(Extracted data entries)
==*==

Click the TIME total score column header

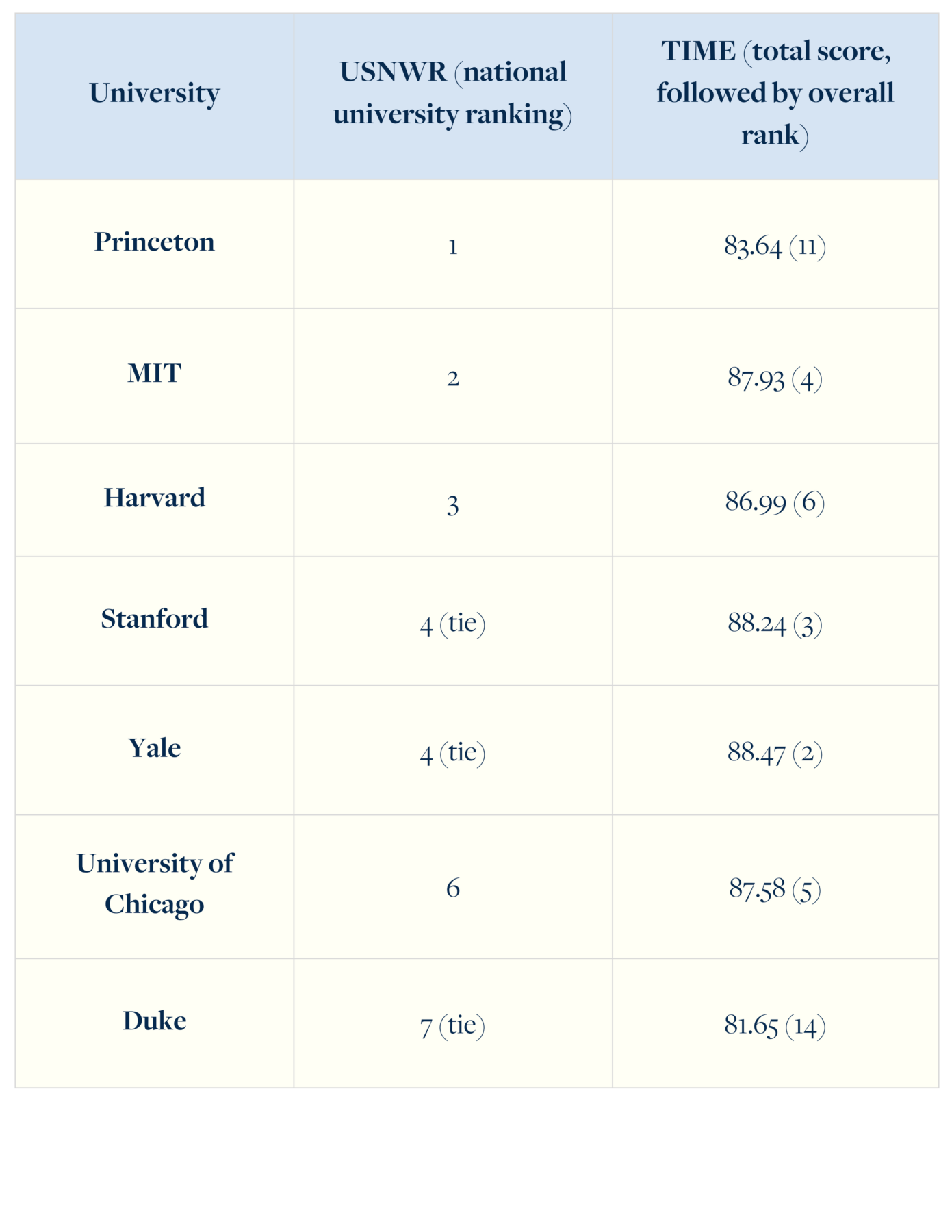pyautogui.click(x=775, y=93)
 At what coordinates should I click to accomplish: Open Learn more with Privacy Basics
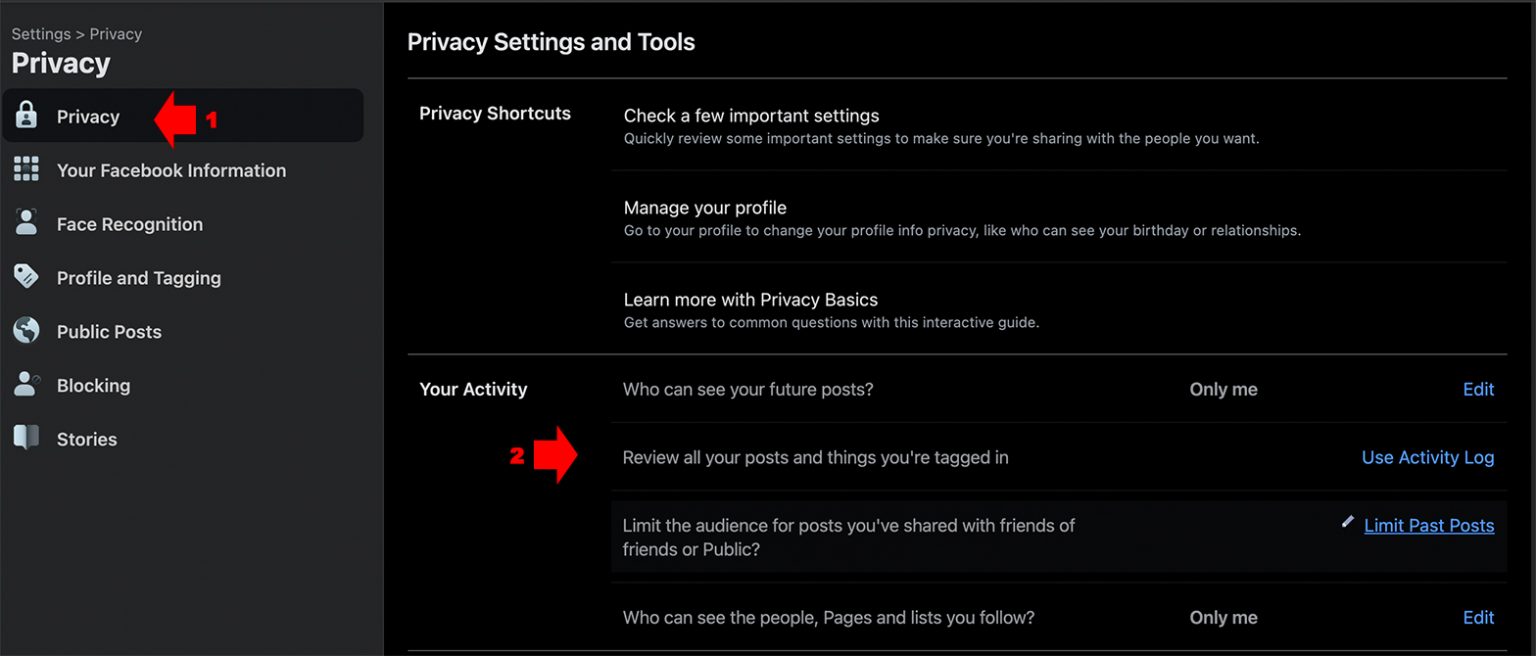[749, 299]
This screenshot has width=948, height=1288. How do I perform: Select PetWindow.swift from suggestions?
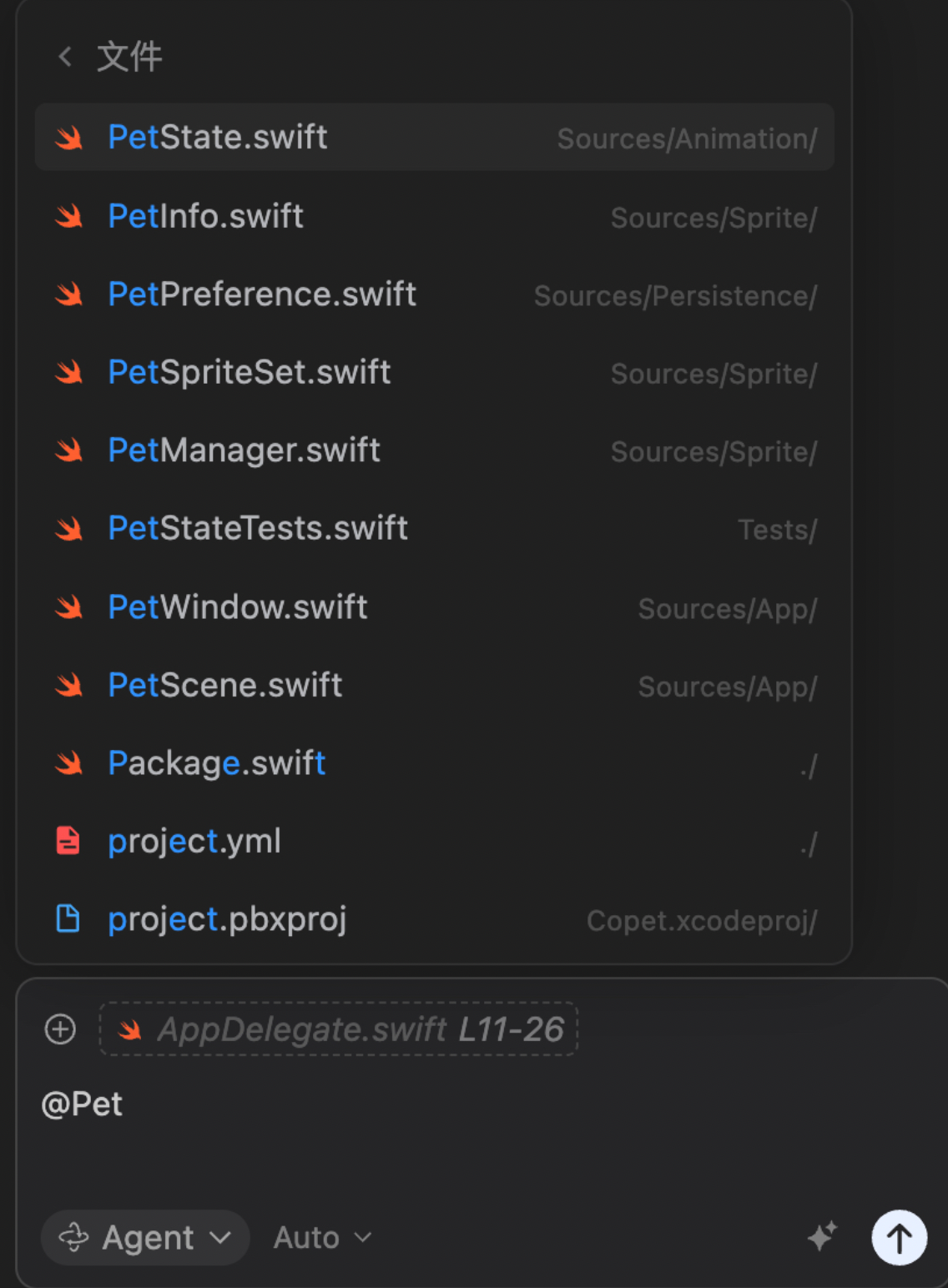[x=434, y=607]
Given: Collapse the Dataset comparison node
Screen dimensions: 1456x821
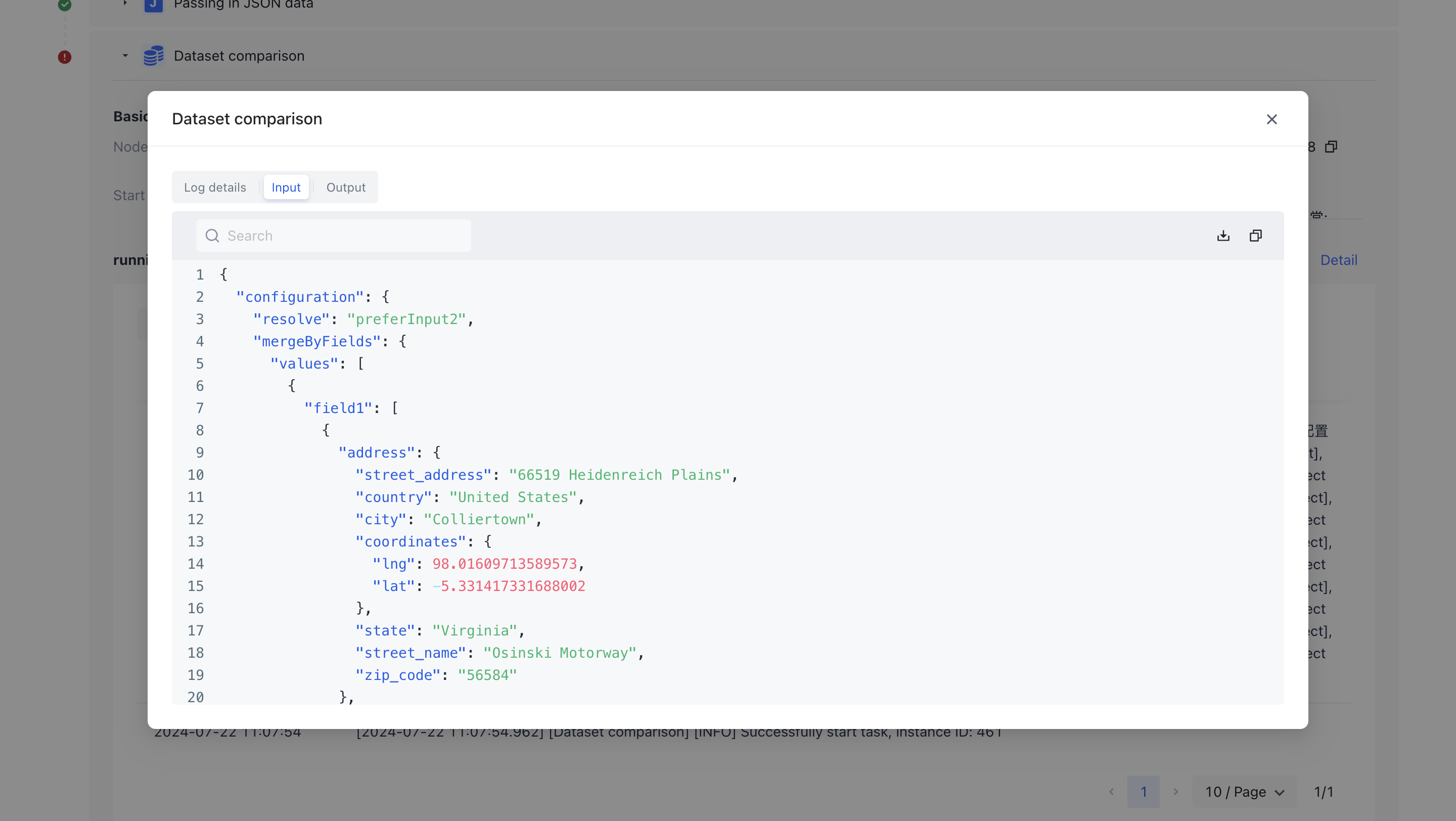Looking at the screenshot, I should 125,56.
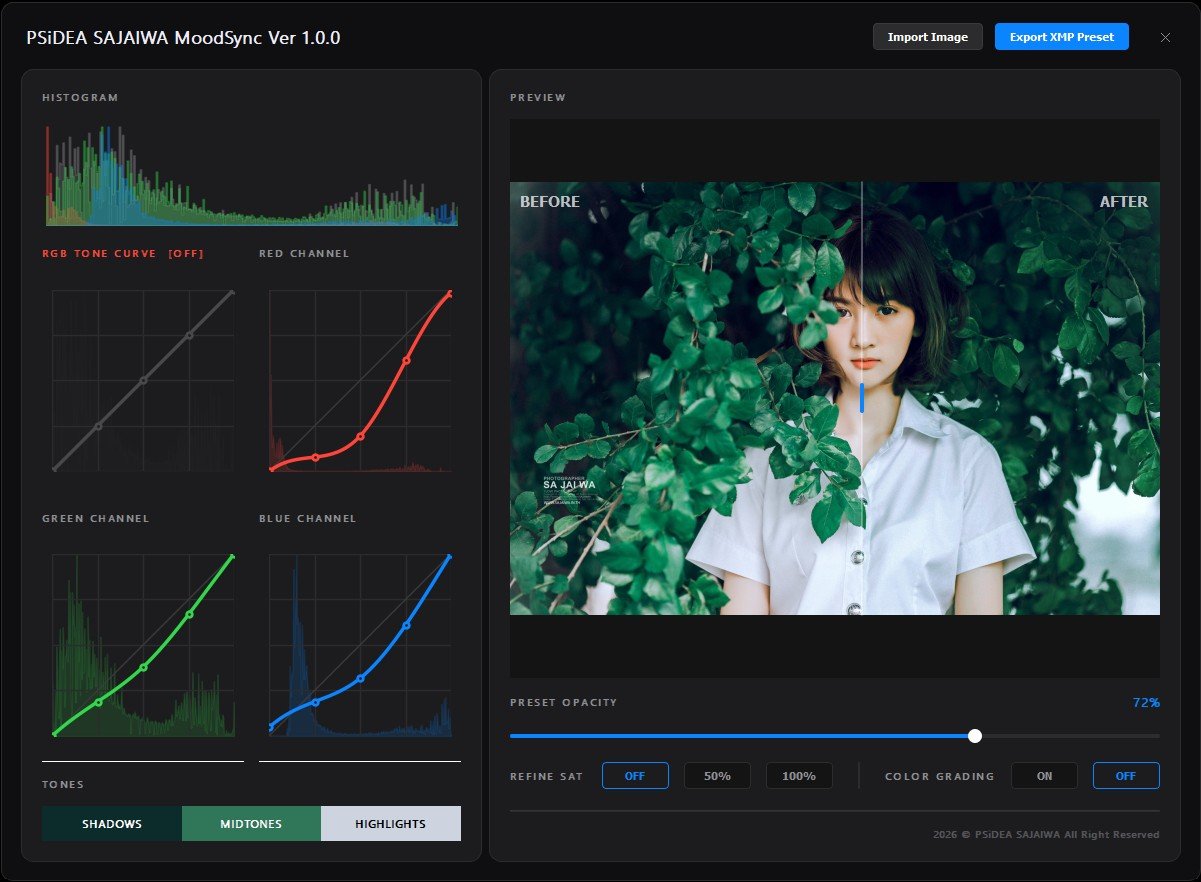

==*==

What you have to do. Please copy the rows above, beginning at the line that contains "Given: Collapse the Dataset comparison node" and continuing through the last row. Omit the pictures from your copy.

Written solution.
Given: Collapse the Dataset comparison node
Screen dimensions: 1456x821
Looking at the screenshot, I should 125,56.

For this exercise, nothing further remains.